SmackDown airs live in Australia on Saturday late mornings/early afternoons and Sunday afternoons on Fox8 and Friday nights on 9Go! as a one-hour version, and airs live in New Zealand and Australia on Netflix.

SmackDown airs in Fiji on Sky Pacific and Sky Fiji.

SmackDown airs live in Pakistan and in Bangladesh, Nepal, Sri Lanka and India on Sony Ten and Kenya on Kenya Broadcasting Corporation.

SmackDown airs in Malaysia on Astro SuperSport 4.

The series airs in the Philippines on TAP Sports including its streaming counterpart Blast TV.

SmackDown airs live in Indonesia on Mola TV.

The series airs live in Singapore on Starhub's HubSports 2 and South Africa on SuperSport

SmackDown airs on Abema in Japan.

SmackDown airs in Israel on 5LIVE.

In South Africa, SmackDown was previously broadcast by free-to-air broadcaster e.tv. The show would play on Wednesday nights in the evening, with a 7-day delay, edited to one hour and was one of the most watched programs on the channel. However, in 2017 e.tv decided not to renew its broadcasting deal with WWE. The rights were later resold to SuperSport (the initial broadcasters of WWE programming) who broadcast the show across Sub-Saharan Africa, live and uncut.

In 2019 SuperSport, along with its parent company Multichoice, signed a deal to broadcast the 24-hour WWE channel on their DStv platform.

==== Europe ====
In Portugal, SmackDown airs live on SportTV 4 every Saturday at 01:00 WET.

In Russia, SmackDown aired on Match! Fighter with Russian commentary until 2022, when WWE ceased broadcasting their programs in Russia in response to the Russian invasion of Ukraine.

In Finland, SmackDown airs on Subtv (2001-2006) in a shortened version with a three-week delay. MTV3 MAX began showing SmackDown and also RAW and ECW which later changed to NXT (2007-2010). SmackDown and Raw started showing again on MTV Sub (2021-2022).

In Spain, SmackDown airs on Mega every Sunday at 13:00 CET.

In the United Kingdom and Ireland, Smackdown airs live on Netflix, alongside Raw and NXT.

In Malta, SmackDown airs on Netflix, the same as all.EU countries.

In Germany, SmackDown airs on ProSieben MAXX Saturdays at 22:00 CET.

In Belgium, SmackDown airs on Saturday on ABXplore. It also airs on AB1 in France. Both are commented by Philippe Chereau and Christophe Agius.

In 2017, Smackdown began airing on S Sport and S Sport Plus in Turkey, continuing until 2023.

=== Online streaming ===
On May 22, 2009, Hulu and WWE agreed to air full episodes of SmackDown to be available for viewing the day following its original airing. On September 24, 2012, Hulu signed a multi-year deal with WWE to stream all of the company's TV shows and some of its web series, which includes SmackDown.
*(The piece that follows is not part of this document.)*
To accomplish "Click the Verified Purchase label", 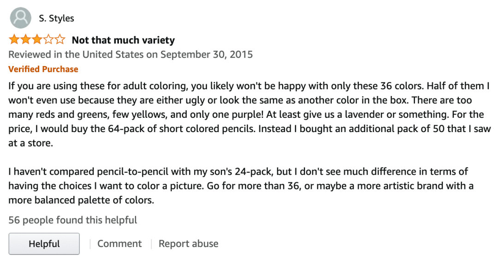I will pyautogui.click(x=43, y=69).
Full episodes of SmackDown are available for viewing the following day of its original airing. All previous episodes of SmackDown are available on the WWE Network, where recent episodes are available for on-demand viewing 30 days after the original air date.

Outside the United States, SmackDown airs on Netflix and archived episodes of this series are branded as SmackDown Vault.